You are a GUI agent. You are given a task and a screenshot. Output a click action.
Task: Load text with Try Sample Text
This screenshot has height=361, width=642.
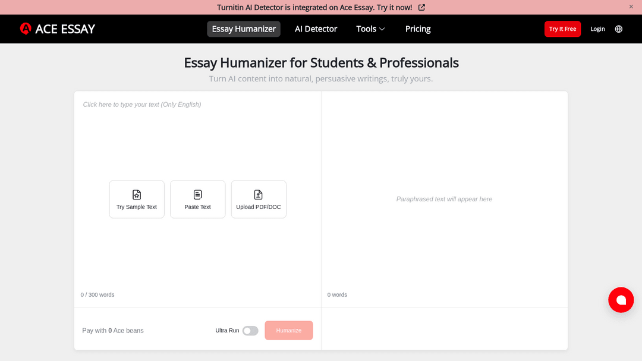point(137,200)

---

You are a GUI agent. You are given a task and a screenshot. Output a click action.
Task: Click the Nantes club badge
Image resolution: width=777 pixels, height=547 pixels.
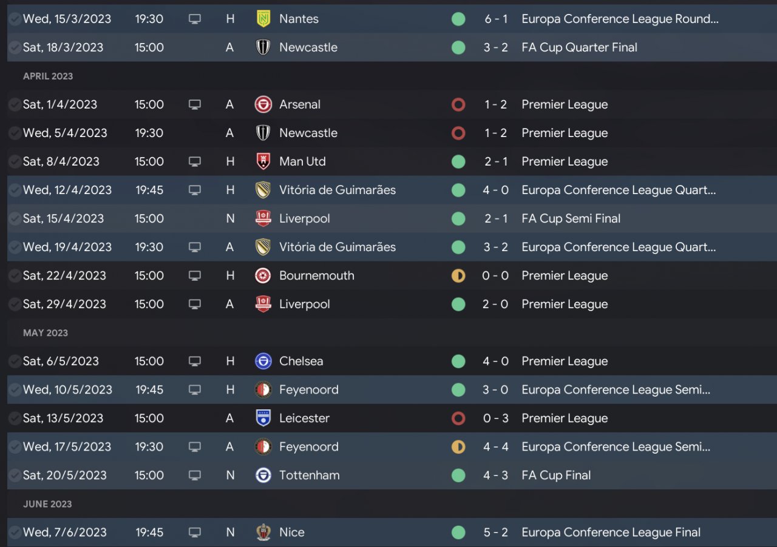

---

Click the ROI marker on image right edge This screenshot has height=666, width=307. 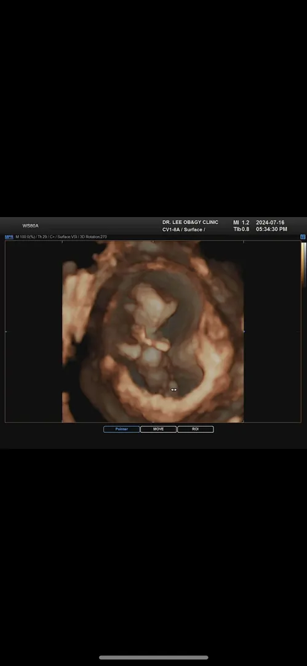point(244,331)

▸ **What you need to do**
After locating the line with "Task: Click the Nantes club badge" in the material above, return it and each line after it exactly, ending at the line with "Image resolution: width=777".

▸ **Answer space**
Task: Click the Nantes club badge
Image resolution: width=777 pixels, height=547 pixels.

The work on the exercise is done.